Candidate predictors were chosen based on their clinical relevance, common use in the clinic, and availability at the time when the model is meant to be used (Moons et al 2009, Royston et al 2009). Severity of stroke was measured using the National Institutes of Health Stroke Scale (NIHSS) (Brott et al 1989, Kasner 2006). NIHSS scores were obtained 24 hours after the administration of recombinant tissue click here plasminogen activator. Standing up ability was measured using Item 4 (sitting to standing) of the MAS (Carr et al 1985). Combined motor function of the arm was obtained by summing the scores of Items 6 (upper arm function), 7 (hand movements), and 8 (advanced hand activities) of the
MAS (Carr et al 1985). Pre-morbid function was assessed with the Barthel Index (Collin et al 1988, Kasner 2006). Spasticity of the ankle plantarflexors was measured using the Tardieu Scale and was recorded as present if a catch or clonus was detected during fast-velocity limb movements (Patrick and Ada 2006). Validity and reliability of all assessment tools have been established (Carr et al 1985, Kasner
2006, Lannin 2004, Mehrholz et al 2005, Patrick and Ada 2006, Poole and Whitney 1988). Measurements were performed by three experienced neurological physiotherapists who learn more also received online training and certification to carry out the NIHSS. Therapists who performed outcome measures at follow-up were blinded to baseline measures. Patients received tuclazepam standard medical and allied
health care according to the National Stroke Foundation guidelines in Australia. As this was a secondary analysis of a cohort study on contractures, sample size for the current study was not calculated a priori. However, 80 participants achieved independent ambulation and 21 participants achieved independent upper limb function, and we used five candidate predictors in the ambulation models and two candidate predictors in the upper limb models. Therefore the sample size was sufficient to satisfy the widely used criterion of 10 cases per candidate predictor ( Peduzzi et al 1996). Participants who had achieved independent ambulation and upper limb function at baseline had already recovered, so they were excluded from subsequent analyses. Participants who died were also excluded from subsequent analyses. Thus the incidence of independent ambulation and upper limb function is the incidence amongst those who had not already recovered at baseline, conditional on survival.

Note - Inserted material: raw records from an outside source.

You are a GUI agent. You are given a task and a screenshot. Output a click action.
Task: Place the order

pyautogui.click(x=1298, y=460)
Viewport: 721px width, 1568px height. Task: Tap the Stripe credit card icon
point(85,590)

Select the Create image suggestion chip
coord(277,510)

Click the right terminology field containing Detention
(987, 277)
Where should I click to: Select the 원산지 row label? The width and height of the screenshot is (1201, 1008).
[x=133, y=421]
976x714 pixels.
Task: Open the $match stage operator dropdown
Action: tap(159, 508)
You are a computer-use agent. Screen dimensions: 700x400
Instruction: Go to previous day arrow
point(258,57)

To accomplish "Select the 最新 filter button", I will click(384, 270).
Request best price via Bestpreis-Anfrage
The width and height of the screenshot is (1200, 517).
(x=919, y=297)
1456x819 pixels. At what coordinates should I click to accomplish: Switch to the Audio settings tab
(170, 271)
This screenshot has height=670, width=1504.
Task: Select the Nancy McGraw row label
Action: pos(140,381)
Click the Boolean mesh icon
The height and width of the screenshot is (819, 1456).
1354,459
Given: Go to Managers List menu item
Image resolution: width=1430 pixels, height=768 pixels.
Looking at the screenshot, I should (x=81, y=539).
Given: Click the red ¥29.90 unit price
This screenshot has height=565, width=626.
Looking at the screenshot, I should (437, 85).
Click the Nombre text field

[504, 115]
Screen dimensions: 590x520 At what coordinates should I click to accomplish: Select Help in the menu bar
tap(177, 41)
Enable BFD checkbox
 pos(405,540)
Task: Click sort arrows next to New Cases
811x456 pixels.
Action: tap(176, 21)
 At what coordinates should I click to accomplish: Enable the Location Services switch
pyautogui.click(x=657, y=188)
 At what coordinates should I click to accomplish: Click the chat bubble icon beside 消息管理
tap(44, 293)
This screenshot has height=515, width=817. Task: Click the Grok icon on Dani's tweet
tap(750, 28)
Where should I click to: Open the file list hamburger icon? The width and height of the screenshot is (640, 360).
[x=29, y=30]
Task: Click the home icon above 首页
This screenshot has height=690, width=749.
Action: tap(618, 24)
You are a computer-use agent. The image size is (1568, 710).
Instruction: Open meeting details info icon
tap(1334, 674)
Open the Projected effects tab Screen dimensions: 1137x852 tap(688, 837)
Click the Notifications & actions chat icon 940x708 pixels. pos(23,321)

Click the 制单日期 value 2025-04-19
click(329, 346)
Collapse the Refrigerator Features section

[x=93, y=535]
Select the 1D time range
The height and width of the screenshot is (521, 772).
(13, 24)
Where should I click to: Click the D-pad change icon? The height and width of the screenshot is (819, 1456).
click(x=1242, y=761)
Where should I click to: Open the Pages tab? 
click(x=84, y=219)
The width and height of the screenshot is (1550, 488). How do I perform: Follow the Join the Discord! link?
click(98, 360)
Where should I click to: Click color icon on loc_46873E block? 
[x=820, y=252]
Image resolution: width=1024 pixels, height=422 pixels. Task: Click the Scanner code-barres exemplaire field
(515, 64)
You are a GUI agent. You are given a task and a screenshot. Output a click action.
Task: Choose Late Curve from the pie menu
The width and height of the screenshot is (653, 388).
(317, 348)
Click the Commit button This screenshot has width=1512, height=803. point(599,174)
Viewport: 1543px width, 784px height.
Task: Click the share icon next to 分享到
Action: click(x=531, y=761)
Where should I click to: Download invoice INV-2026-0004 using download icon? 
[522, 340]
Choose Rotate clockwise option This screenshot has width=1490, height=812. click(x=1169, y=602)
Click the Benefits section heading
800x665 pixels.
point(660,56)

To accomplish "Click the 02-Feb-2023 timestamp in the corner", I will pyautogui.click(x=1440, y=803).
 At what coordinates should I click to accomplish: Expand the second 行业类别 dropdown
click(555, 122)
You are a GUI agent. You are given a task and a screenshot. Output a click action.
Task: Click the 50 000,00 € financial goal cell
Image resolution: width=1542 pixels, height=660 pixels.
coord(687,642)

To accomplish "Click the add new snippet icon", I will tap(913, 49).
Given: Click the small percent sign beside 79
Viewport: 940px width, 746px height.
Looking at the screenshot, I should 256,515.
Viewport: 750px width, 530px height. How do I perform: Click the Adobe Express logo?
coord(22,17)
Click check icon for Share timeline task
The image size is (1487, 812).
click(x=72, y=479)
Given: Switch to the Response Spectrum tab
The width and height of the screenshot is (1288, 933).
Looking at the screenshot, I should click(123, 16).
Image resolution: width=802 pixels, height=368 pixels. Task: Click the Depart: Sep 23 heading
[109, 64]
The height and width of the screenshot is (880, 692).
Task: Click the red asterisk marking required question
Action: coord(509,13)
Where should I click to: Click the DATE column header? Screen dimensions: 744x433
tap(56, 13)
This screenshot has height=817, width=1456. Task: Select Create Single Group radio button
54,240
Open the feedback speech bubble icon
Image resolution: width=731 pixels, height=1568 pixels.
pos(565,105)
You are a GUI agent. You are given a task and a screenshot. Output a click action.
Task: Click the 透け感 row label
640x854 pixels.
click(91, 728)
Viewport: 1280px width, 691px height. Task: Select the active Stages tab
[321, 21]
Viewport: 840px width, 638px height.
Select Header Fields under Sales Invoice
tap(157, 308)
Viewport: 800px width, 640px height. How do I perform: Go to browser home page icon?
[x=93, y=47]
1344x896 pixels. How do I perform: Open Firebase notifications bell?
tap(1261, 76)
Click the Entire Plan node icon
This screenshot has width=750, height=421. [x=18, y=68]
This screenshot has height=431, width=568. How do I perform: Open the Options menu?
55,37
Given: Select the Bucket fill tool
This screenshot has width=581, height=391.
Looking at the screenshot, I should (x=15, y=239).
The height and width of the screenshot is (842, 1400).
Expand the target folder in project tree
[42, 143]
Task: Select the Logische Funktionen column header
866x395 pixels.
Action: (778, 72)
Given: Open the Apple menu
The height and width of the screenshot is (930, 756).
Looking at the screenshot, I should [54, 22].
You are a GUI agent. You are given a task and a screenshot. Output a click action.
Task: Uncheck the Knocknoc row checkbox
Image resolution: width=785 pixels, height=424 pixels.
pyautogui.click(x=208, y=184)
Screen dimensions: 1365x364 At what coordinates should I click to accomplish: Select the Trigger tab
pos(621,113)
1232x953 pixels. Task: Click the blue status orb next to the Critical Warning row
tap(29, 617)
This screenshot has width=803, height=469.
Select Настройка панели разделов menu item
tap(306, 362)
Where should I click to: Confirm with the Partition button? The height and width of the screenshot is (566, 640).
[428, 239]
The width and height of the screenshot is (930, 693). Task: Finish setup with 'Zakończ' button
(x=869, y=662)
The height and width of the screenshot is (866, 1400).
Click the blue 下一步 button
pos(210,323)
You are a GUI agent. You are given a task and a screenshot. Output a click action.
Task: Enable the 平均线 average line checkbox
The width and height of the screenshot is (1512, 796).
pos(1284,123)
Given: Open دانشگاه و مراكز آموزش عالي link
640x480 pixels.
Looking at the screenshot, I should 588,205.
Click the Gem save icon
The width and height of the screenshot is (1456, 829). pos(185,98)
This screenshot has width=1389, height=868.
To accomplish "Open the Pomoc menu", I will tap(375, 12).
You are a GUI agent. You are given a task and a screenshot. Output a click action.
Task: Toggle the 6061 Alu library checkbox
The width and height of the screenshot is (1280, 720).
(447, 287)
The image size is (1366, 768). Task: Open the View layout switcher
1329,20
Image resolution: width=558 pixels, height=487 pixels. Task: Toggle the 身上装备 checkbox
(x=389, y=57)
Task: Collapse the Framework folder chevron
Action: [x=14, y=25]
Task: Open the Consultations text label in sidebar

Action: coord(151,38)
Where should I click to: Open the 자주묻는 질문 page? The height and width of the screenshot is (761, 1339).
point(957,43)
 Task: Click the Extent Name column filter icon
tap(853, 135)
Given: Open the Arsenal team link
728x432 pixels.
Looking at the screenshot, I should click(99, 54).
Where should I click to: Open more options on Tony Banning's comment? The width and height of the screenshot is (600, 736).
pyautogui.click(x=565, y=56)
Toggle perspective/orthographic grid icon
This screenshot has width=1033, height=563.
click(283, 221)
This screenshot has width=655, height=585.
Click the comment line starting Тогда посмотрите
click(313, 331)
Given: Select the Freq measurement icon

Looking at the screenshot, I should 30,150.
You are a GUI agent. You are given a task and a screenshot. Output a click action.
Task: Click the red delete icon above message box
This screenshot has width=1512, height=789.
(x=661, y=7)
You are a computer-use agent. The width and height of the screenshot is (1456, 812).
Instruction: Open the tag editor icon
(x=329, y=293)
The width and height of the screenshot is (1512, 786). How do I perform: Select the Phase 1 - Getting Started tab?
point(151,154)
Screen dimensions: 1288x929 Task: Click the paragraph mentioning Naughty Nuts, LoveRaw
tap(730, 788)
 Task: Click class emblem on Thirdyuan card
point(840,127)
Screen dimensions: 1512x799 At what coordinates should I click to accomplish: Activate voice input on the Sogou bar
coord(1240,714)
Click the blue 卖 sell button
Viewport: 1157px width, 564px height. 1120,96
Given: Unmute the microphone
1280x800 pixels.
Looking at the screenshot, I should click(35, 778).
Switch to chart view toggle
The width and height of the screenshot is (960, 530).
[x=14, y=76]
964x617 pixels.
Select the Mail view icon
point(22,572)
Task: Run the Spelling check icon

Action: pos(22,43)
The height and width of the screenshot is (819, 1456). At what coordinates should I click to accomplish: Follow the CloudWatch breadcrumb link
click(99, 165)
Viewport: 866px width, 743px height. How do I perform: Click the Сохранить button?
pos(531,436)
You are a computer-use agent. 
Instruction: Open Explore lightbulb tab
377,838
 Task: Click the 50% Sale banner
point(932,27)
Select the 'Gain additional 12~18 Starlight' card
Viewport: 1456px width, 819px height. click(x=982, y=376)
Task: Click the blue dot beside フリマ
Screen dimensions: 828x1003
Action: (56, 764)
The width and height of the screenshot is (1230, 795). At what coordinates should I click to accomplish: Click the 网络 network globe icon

As there were very few missing data (< 6%; 10 missing for Item 7 of MAS, 11 missing for Item 8 of MAS), a complete case analysis was undertaken. For participants with bilateral strokes, measures from the initially worse side were chosen for analysis – if both sides were the same, one side was randomly selected. If predictors were highly correlated (r > 0.6), the predictor that was more widely used and had fewer missing data was used.